**TRAVAIL À FAIRE:**
- A) D'après l'article sur le vitiligo, quelle part de la population cette maladie touche-t-elle ?
- B) Relevez toutes les personnes nommées dans l'article sur le vitiligo.
- C) Prolongez l'article sur le vitiligo à la suite de sa dernière phrase.

**TEXTE EXTRAIT:**
Vitiligo : une molécule utilisée dans la polyarthrite rhumatoïde pourrait révolutionner le traitement

Publié le 25/06/2015

Le vitiligo. Michael Jackson en souffrait. Selon le Dr Arnold Klein, son dermatologue, il aurait même pris la décision de se blanchir la peau parce qu’il n’assumait pas sa maladie… D’autres, au contraire, comme la mannequin canadienne Chantelle Brown Young, égérie de la marque Desigual, mettent leur vitiligo en avant, pour lutter contre la stigmatisation associée à cette dermatose. Maladie auto-immune, dont les origines restent à ce jour mal connues, le vitiligo touche environs 1 % de la population – entre 900 000 et 1,2 million de personnes en France. Elle se caractérise par l’apparition, sous forme de poussées, de plaques blanches dépigmentées sur la peau, indolores et non contagieuses.

**DONNÉES D'ÉTUDE:**
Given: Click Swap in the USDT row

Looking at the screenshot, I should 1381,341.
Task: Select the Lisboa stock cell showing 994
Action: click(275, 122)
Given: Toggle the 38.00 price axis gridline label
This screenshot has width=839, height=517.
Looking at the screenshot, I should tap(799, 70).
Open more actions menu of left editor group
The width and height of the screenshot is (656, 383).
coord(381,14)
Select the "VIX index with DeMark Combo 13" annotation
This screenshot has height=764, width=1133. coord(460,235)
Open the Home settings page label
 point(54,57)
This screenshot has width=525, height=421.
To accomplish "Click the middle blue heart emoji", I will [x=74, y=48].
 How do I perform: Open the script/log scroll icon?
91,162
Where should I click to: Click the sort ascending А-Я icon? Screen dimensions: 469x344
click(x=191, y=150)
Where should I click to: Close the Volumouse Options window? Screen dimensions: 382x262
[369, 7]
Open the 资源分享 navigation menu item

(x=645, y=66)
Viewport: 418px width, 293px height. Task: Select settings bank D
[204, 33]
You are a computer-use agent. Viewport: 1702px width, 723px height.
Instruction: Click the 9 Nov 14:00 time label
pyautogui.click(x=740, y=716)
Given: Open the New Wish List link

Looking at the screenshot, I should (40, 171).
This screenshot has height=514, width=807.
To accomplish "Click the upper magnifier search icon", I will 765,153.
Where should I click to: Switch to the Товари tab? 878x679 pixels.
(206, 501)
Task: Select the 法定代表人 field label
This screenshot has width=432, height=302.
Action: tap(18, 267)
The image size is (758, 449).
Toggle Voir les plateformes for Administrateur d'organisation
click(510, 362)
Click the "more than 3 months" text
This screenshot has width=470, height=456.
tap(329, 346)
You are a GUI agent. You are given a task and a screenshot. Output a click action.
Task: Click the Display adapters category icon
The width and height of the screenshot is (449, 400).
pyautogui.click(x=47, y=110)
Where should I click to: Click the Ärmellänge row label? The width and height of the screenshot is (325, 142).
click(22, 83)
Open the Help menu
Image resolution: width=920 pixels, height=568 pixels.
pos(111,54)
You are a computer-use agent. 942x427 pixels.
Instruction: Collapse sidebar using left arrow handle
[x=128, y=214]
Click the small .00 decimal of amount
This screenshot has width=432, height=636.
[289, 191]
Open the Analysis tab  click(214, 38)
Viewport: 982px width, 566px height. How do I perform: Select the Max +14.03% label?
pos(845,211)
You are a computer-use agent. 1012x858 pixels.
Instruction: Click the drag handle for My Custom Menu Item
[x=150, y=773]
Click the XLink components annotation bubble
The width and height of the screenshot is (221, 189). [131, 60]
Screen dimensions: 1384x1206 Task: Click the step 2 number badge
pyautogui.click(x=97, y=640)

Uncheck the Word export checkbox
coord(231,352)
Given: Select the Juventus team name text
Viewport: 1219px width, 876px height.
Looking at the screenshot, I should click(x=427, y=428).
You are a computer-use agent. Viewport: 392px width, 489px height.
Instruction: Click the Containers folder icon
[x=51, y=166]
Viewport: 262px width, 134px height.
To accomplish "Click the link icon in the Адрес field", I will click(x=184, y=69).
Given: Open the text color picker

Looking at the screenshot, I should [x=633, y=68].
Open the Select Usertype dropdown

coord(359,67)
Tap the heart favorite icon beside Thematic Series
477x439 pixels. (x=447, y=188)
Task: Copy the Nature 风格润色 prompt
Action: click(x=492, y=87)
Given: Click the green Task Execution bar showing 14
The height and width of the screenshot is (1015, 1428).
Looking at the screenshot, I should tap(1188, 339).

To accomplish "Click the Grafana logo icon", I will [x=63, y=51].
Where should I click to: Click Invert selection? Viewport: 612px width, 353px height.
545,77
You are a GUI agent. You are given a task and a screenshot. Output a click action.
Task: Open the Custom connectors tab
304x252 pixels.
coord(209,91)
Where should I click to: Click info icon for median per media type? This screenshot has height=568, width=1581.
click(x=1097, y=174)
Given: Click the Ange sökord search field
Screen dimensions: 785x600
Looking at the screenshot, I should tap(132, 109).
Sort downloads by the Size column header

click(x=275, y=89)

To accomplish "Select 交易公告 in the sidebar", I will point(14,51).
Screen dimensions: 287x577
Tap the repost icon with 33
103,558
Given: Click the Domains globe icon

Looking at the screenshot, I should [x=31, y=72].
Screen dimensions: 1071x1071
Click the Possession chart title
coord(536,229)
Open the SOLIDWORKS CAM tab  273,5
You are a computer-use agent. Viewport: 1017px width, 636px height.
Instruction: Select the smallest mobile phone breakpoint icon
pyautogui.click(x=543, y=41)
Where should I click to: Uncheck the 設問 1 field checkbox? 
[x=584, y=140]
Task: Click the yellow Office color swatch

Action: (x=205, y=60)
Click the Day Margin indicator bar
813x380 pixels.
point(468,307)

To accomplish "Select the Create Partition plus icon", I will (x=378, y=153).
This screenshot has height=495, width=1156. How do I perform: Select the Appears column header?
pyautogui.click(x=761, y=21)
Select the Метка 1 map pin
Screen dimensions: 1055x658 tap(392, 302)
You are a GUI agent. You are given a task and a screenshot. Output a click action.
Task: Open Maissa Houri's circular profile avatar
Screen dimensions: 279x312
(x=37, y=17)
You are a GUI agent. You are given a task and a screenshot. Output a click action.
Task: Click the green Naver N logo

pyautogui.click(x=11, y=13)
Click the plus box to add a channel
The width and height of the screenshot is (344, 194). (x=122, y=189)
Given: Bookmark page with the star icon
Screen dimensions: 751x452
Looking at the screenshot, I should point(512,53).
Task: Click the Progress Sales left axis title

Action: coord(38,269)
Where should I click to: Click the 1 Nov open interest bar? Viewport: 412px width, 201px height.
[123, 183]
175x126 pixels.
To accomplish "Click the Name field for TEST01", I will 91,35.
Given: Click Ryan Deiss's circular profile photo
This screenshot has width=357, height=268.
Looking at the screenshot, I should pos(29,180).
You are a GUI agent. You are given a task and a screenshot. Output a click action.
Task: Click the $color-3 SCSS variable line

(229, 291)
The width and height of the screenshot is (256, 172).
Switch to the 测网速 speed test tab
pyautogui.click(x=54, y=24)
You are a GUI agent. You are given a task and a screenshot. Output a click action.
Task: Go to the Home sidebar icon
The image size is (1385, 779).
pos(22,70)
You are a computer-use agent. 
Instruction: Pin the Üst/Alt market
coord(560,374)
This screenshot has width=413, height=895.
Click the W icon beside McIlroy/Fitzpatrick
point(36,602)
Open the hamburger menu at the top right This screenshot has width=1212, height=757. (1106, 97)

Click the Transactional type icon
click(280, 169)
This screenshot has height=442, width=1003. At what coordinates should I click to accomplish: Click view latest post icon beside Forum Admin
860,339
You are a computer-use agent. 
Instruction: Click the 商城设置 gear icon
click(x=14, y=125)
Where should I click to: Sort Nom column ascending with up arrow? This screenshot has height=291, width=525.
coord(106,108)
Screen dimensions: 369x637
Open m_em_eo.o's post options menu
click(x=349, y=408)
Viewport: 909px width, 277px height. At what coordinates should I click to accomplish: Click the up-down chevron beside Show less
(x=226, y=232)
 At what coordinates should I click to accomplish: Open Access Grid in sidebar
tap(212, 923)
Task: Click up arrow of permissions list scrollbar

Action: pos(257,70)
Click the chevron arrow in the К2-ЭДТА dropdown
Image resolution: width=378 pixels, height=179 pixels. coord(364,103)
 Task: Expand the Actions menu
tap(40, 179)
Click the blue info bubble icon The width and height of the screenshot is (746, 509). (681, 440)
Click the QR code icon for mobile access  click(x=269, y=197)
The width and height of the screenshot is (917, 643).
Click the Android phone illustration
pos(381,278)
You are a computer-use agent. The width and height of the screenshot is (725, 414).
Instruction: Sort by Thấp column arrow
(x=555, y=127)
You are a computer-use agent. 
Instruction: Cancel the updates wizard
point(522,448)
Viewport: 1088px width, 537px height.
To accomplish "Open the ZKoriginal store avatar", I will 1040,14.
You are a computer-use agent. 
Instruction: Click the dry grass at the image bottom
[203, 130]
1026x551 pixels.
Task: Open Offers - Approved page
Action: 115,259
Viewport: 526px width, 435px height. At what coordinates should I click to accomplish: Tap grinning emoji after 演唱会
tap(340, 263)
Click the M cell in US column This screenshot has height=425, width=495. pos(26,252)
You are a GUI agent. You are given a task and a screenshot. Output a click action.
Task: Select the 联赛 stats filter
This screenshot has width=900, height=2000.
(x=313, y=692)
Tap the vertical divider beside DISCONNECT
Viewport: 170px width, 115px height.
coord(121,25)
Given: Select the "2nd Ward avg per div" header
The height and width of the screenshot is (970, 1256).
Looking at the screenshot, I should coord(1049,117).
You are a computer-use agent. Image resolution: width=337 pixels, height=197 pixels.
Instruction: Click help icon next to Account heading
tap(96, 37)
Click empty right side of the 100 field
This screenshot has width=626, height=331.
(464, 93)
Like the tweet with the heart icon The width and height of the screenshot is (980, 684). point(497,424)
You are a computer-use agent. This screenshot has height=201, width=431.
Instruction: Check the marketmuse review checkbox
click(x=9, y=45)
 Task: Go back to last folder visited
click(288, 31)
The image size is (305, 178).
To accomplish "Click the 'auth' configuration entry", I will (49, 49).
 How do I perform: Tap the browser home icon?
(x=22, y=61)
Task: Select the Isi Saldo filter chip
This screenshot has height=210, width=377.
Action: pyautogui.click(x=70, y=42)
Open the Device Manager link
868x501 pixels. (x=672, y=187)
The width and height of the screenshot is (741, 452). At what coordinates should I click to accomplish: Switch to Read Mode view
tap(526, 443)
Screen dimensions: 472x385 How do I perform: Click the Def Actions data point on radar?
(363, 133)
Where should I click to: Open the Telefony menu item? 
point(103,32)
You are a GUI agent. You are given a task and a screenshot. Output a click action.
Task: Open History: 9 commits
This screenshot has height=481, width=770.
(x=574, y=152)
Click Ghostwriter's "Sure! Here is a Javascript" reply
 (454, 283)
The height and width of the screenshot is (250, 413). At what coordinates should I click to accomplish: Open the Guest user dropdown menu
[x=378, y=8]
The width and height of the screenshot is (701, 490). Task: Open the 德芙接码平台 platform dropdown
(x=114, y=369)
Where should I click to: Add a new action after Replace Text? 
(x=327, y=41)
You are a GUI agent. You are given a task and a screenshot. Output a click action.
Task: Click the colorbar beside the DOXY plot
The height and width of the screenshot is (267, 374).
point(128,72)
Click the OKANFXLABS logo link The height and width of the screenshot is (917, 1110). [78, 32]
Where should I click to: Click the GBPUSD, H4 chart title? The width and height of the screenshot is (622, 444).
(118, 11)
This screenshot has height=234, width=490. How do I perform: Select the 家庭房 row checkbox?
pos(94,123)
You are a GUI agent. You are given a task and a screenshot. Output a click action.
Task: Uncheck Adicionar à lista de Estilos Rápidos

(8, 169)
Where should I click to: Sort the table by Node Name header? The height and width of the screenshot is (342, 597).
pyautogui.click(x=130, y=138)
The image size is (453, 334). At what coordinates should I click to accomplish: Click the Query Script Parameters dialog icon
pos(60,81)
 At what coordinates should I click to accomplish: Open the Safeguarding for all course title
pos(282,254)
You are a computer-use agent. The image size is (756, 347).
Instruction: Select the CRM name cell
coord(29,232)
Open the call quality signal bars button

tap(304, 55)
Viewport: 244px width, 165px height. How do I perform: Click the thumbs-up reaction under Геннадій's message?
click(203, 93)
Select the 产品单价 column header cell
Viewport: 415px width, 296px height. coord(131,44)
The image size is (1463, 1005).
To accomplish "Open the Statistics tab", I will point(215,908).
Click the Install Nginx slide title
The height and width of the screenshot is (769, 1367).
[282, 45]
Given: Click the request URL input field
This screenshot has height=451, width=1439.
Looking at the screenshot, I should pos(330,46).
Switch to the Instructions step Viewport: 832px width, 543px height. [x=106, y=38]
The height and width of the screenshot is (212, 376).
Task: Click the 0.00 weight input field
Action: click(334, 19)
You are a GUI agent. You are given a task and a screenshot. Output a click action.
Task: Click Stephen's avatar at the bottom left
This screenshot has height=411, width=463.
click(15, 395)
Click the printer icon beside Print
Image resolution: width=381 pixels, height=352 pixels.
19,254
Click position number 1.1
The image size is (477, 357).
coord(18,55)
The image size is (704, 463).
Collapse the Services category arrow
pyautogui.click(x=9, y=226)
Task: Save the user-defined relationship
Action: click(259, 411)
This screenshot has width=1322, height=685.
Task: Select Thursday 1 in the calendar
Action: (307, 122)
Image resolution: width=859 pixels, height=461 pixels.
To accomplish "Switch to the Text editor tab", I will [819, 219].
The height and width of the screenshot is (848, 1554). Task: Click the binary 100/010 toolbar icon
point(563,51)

**CORRIGÉ:**
- A) Environ 1 % de la population, soit entre 900 000 et 1,2 million de personnes en France.

- B) Michael Jackson, le Dr Arnold Klein, Chantelle Brown Young

- C)
Une équipe de l’Université de Yale, aux États-Unis, pourrait avoir découvert une solution thérapeutique à cette affection dont le retentissement psychologique peut être dévastateur. L’étude publiée ce mercredi dans « Jama Dermatology » décrit la prouesse à laquelle ils sont parvenus : traiter, presque entièrement, une patiente atteinte de vitiligo. « C’est une première, et cela pourrait devenir une révolution pour le traitement de cette maladie atroce », affirme l’auteur principal de l’étude, le Pr Brett King.

Des thérapies actuelles décevantes

À l’heure actuelle, les traitements disponibles pour traiter le vitiligo – la thérapie par rayons UVB, les dermocorticoïdes de classe 3 – restent en effet insatisfaisants. Le Pr King et ses collègues, et d’autres équipes américaines, notamment à l’université de Columbia, avaient déjà ouvert la voie à une nouvelle piste thérapeutique.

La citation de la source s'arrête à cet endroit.